== Input records

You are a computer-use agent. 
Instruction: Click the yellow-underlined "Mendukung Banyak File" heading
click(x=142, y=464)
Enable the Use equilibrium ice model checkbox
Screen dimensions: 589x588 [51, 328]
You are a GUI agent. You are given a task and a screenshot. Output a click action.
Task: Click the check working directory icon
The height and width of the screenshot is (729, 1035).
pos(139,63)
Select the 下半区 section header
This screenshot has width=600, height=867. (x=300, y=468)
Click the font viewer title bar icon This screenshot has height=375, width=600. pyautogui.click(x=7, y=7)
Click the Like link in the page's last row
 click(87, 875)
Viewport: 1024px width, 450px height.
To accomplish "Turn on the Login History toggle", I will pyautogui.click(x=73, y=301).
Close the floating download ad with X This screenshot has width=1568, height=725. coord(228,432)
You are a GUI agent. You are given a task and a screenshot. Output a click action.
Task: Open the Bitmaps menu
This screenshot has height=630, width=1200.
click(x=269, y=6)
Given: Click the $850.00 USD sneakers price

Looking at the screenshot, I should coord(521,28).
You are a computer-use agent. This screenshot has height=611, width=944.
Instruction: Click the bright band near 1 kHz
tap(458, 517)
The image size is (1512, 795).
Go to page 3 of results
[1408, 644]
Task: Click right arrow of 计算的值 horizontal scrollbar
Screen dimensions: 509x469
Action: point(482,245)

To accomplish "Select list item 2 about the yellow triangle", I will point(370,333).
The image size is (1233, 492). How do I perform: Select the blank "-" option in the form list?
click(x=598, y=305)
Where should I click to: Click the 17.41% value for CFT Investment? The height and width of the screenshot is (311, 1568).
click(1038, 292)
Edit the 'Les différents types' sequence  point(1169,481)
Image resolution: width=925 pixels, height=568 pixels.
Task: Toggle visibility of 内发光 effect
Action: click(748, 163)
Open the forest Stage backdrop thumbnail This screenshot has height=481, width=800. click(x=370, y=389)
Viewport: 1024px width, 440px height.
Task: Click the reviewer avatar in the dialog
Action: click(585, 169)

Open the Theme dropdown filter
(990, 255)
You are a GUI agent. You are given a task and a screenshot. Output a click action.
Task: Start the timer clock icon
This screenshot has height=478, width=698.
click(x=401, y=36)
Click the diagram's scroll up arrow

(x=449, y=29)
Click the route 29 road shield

====

__Goal of the exercise__: Repeat only what lies between the first line of the data and the line containing "Task: Click the check working directory icon", both of those lines included, exactly as it stands.

__Solution below__:
You are a computer-use agent. 
Instruction: Click the yellow-underlined "Mendukung Banyak File" heading
click(x=142, y=464)
Enable the Use equilibrium ice model checkbox
Screen dimensions: 589x588 [51, 328]
You are a GUI agent. You are given a task and a screenshot. Output a click action.
Task: Click the check working directory icon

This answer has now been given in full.